While reading your paper, "A Comprehensive Study of Knowledge Editing for Large Language Models," I found myself a bit unclear about the detailed experimental setup. For example, when reviewing the result tables, I was curious about specifics such as the number of edits, method-specific parameters (e.g., layers, v_num_grad_steps in ROME), and the selection of edit data (although the source is noted, was the data chosen randomly, and were the results averaged across multiple tests?).

Having a complete description of the experimental settings that correspond to the reported results in your paper would be incredibly helpful—not only for me but also for future readers and researchers looking to build on this work.

Looking forward to your response! :)

Answer 1 · 2024-10-28T07:19:12.000Z

Thank you very much for your interest in EasyEdit! Our parameters are the default hyperparameters in EasyEdit. We did not modify them; everything was run according to the parameters specified in the original method.

Answer 2 · 2024-10-28T07:54:32.000Z

OK i see, thanks!

Answer 3 · 2024-10-30T06:45:20.000Z

Apologies for the interruption, but could I confirm the experiment setting for the Edit Succ metric in section 4.2 Main Results? From my understanding, it involves setting edit_times=1, with your team sampling edit data multiple times from the specified sources and then averaging the results. Is that correct?

Answer 4 · 2024-10-30T09:24:52.000Z

Yes, your understanding is correct. We only edit the model once and then average the results across the entire dataset.

Answer 5 · 2024-11-01T06:05:55.000Z

After the code has been updated, the results in the paper are outdated and we're currently checking the results, but it seems to have some random results. Please follow #390 to keep the update.

Answer 6 · 2024-11-09T03:24:53.000Z

I think the problem is solved and we will update the arxiv this week. The setting to get the result is the same as the hparam files in our repository and the data we used is the KnowEdit data in the huggingface.
You can just check the run_knowedit_llama2.py to see how we compute the results.
Here, we edit each case in the test json and average them.

Leave any message if you have further question and please help us close the issue if it pans out.

Answer 7 · 2024-11-11T02:39:55.000Z

I close this issue and you can reopen if you have further questions.

Answer 8 · 2024-11-18T01:25:20.000Z

Dear 5456es,

We have fixed the bug and will update the paper on arXiv tomorrow (the README has been updated).
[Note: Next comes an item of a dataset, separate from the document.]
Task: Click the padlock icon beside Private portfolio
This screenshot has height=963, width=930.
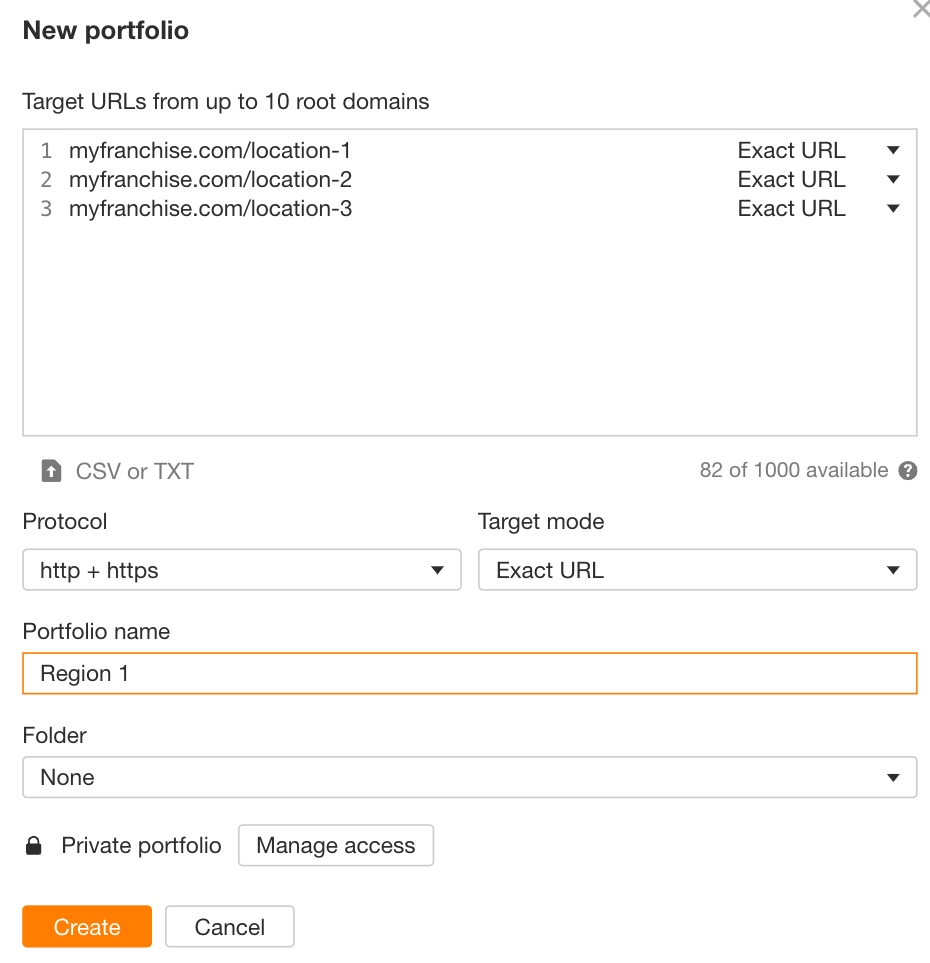Action: (34, 845)
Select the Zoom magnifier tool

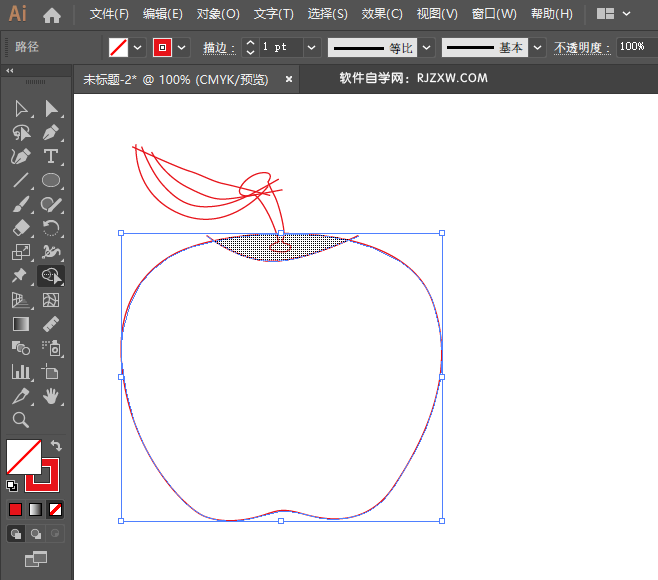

We have written a pinned issue statement explaining the cause of this issue and included an announcement in the News. We apologize for any inconvenience caused by this bug.

The following is a statement.

Dear all:

Recently, with the help from the community (special thanks to @StarLooo), we will update the KnowEdit results (Llama2-7b-chat) in Table 4 of the paper ‘A Comprehensive Study of Knowledge Editing for Large Language Models’. Overall, the results have improved, primarily due to the following reasons:

1. AdaLoRA Optimization: we follow the FT-M instead of the FT-L, which trains the same FFN layer as FT-L using cross-entropy loss on the target answer while masking the original text. This approach not only yields better results but also highlights the optimal performance of AdaLoRA. Meanwhile, the peft version would also affect the performance.

2. ROME and MEMIT Updates: The results are updated after identifying missing components in the local version of the Llama2-7b-chat files (specifically, the legacy feature in the tokenizer_config.json). If you are using the official Llama2-7b-chat model downloaded directly from HF, this issue should not affect your results. Also, we fix a bug related to the padding_size for these two methods, which will influence the performance when you compute the results for batch inputs.

We deeply apologize for any inconvenience caused by this bug.

We will continue improving EasyEdit, updating this paper, and welcome everyone to engage in discussions and share ideas.

EasyEdit Team